Paula Kelley
Nothing/Everything (Stop, Pop, and Roll)
by Marc Hirsh
originally published in Space City Rock, Fall 2002
I'm really not sure what it says about an album whose most salient feature is the backing vocals, but that's precisely what sells me on Nothing/Everything . They don't even fall squarely into the category of straight-up background harmony; we're talking about sheer, stand-alone vocals of the "ooh la la la" school, as though Rubber Soul happened yesterday. And, truth to be told, they're glorious, winding their way through Paula Kelley's songs like another instrument, the way some folks add a keyboard or saxophone to the lineup.
It's the singing in the foreground that's going to polarize listeners. Kelley has been saddled with an impossibly girlish voice that occasionally devours her lyrics; it wasn't until I confronted her after a show that I finally learned that Barry Gibb was "wrong," not "robbed." Cutesypoo this ain't, though; Kelley neither exploits her teeny-tiny voice nor ignores it to the point of writing checks her pipes can't cover. She simply lays it out there unaffected, and if you don't like it, at least it's an honest reaction to an honest performance.
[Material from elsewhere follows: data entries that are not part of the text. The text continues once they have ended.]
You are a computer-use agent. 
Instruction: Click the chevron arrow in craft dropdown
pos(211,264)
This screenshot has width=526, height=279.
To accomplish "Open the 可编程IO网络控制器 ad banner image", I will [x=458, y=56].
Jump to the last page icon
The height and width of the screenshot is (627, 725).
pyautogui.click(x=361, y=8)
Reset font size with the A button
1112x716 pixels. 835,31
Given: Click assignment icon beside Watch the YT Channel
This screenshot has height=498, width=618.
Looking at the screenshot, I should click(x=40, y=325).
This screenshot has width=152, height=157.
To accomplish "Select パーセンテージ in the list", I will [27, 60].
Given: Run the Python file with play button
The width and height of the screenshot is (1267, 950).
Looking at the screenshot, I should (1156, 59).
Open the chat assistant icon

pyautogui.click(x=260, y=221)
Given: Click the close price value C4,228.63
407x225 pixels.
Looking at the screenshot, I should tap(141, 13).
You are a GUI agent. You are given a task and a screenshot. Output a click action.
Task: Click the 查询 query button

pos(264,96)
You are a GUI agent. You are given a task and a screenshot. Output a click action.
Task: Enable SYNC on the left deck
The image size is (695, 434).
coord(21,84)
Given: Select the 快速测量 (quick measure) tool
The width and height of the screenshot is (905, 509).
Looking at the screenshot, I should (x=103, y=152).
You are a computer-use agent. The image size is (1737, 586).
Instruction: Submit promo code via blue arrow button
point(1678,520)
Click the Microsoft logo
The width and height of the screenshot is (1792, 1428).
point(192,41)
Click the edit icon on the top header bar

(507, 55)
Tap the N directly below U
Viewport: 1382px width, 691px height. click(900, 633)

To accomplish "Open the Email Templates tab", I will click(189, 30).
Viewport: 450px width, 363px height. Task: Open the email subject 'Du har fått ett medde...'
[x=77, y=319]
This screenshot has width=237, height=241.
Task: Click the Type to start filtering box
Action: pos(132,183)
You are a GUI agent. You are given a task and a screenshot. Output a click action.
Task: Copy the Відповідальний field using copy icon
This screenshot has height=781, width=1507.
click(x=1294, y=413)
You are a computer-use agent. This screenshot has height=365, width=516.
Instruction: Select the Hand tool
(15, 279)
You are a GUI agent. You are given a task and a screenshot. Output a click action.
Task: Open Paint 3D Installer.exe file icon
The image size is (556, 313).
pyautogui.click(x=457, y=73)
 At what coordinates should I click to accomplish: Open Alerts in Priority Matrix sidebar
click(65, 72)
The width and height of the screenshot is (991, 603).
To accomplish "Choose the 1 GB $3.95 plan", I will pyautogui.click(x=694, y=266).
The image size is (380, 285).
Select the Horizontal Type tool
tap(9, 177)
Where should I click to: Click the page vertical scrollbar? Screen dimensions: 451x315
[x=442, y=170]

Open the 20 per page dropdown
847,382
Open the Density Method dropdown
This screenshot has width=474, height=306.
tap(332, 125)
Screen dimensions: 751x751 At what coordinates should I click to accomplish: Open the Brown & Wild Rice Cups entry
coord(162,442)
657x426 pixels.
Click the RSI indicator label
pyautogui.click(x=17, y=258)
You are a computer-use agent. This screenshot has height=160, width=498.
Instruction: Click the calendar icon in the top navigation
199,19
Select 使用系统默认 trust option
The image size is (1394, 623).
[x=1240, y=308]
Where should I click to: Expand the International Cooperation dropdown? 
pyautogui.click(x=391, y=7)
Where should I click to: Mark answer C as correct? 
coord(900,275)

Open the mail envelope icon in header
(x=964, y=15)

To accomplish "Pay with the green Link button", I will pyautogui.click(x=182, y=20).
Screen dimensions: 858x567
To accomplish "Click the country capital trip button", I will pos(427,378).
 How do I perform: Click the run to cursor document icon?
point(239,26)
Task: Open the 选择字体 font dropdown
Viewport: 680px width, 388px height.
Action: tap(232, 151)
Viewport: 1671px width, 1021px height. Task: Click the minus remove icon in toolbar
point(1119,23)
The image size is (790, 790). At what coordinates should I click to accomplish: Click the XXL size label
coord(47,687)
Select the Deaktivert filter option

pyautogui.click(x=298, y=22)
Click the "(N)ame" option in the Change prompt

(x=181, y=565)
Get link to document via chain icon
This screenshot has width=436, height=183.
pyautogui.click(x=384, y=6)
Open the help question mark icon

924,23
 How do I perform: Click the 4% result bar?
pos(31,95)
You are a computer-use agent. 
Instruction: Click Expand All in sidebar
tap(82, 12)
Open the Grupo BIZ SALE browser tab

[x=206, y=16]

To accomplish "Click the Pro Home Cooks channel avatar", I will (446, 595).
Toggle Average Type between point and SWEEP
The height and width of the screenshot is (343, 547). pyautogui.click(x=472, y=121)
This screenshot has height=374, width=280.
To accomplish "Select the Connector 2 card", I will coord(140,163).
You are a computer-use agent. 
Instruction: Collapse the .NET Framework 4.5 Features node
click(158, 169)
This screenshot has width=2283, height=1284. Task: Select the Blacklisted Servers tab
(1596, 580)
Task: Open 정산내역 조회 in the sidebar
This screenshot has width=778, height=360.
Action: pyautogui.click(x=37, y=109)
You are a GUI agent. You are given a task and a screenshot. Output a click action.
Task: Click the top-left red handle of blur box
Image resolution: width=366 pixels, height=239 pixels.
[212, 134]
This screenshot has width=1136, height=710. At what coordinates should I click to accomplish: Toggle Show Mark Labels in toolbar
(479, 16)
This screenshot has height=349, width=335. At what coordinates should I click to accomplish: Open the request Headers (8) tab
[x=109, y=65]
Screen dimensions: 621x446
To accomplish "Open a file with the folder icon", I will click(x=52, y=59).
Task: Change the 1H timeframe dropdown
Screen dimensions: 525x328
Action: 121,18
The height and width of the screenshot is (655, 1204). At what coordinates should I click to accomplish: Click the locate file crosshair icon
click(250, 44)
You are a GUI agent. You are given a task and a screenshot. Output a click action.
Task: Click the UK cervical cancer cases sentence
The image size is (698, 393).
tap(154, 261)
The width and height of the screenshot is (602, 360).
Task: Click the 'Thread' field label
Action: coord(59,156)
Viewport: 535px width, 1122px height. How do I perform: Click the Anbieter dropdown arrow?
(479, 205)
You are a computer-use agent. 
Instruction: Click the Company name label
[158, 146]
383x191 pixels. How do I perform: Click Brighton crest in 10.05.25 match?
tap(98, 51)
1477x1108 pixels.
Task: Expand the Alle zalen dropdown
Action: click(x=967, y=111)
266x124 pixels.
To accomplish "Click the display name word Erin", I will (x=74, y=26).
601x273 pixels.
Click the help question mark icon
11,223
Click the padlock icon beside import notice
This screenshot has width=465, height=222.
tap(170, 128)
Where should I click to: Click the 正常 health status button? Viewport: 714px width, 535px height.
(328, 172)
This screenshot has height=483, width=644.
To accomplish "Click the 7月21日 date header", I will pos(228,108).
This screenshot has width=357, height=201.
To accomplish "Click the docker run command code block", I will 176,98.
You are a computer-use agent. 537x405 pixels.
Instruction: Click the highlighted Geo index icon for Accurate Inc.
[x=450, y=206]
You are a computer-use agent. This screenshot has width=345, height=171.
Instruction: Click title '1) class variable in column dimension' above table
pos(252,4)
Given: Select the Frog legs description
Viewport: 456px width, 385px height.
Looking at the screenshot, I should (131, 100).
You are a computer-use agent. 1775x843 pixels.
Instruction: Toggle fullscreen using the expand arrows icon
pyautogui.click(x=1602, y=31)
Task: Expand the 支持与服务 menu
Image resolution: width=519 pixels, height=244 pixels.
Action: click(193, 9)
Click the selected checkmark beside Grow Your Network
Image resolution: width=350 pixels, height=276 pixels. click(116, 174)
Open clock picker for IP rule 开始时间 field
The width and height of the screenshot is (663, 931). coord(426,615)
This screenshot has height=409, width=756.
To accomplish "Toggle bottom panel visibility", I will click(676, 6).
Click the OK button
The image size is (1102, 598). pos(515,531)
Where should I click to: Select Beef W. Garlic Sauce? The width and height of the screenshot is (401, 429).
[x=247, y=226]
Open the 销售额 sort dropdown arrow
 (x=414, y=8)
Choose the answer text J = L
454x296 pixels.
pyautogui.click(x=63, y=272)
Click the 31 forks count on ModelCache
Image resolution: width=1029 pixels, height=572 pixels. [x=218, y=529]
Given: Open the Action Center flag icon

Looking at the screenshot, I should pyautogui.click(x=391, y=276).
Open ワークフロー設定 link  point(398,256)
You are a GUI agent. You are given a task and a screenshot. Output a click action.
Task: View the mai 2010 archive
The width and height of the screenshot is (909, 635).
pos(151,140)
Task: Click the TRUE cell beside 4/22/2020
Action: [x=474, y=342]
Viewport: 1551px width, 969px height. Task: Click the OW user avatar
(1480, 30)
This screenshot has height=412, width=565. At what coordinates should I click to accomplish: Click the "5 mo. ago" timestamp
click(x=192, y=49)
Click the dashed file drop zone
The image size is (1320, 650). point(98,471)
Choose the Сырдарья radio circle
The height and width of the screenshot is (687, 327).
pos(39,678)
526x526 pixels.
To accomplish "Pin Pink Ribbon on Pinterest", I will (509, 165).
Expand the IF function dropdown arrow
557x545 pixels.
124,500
The real trick with Nothing/Everything is to find a reason to stick with it. Despite the sunny pop melodies couched in a luscious mid-'70s Rundgrenian bed of giddy acoustics, lyrical electrics and occasional light orchestration (the breezy "You Gonna Make It?" nicely manages to combine strings and handclaps successfully), it's not really until the third or fourth listen that Nothing/Everything starts to gel. The songs may take their sweet time digging in but stay deep once embedded. The album has few real peaks; the only songs that continued to surprise me after hearing them once are the peripatetic, slowly swelling "Girl of the Day" and the mellotron-driven "Ordinary Mind," which shifts from vaguely downcast verses to a sprightly bridge that threatens to turn the song's earlier Four Seasons paraphrase into a direct quote before spiralling, unnoticed, back to the moodiness of the chorus. Even so, Nothing/Everything is never less than solidly entertaining throughout, as the rest of the album merely nails a comfortably enjoyable tone right from the start and barely budges for the duration.